Wednesday, April 18, 2018

Challenging Our Assumptions

Our underlying assumptions constitute our points of view and unknown to us, they guide many decisions that we make on a daily basis including the ones that we make as learning designers. To add to the challenge, assumptions are not always stated explicitly. There are many implicit assumptions that effect how we see, think, feel and act. Challenging these assumptions means questioning the everyday things we take for granted. It is tough to do but worth the effort. Here's a story from my life where I challenged one of my underlying assumptions.

When I started out in this profession, there was one particular area about adult learning that I had not thought about deeply. That was the role of spirituality in the way we approach self-development and learning. And when I say spirituality, I speak of meaning-making and not religion per se.

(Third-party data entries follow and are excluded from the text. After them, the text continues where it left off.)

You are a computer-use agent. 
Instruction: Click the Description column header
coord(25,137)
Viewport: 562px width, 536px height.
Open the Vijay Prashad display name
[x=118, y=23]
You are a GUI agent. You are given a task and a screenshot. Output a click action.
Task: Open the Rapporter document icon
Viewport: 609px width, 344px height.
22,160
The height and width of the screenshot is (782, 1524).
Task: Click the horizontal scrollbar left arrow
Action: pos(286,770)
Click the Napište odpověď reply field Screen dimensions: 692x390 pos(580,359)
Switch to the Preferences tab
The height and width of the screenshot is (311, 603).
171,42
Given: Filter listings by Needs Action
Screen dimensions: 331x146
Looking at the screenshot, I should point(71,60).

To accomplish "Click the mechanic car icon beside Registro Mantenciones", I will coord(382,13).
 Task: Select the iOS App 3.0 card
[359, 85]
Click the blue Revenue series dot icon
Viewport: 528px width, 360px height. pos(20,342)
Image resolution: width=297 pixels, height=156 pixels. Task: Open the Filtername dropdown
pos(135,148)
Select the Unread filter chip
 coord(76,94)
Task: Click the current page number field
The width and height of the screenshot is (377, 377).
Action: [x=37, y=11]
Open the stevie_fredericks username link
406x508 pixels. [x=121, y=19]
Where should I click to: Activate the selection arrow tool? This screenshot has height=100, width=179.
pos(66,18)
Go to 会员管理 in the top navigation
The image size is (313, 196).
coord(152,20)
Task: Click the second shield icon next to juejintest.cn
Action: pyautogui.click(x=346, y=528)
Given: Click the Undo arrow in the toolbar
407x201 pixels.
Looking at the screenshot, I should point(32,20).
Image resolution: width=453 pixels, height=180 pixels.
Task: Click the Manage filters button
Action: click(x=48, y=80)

As I was learning about learning, I started to explore my own view of spirituality and my assumptions around learning, growth and self-development. That’s when I realized that my view was being predominantly filtered by the eastern philosophy having been born and brought up in that community. It was only a decade ago when I started working closely with folks who were born and brought up in a western philosophy that this assumption truly became explicit and I started to challenge it more consciously.

After questioning my own assumptions and uncovering some of the underlying beliefs, I now spend a lot of time learning about different cultures and practices. I think it helps me refine my own beliefs about learning and offers one of the many guiding posts in my practice as an adult educator. As a facilitator, learning more about the underlying beliefs about different cultures and the related learning practices helps me appreciate where everyone is coming from. I am able to then engage with them at a level they feel most comfortable.

I read somewhere that "there is no fixed understanding of self because it is socially and historically constituted and that it varies across time and cultures".  I find this statement to be very true for my own experience of trying to understand my self; this journey is always evolving.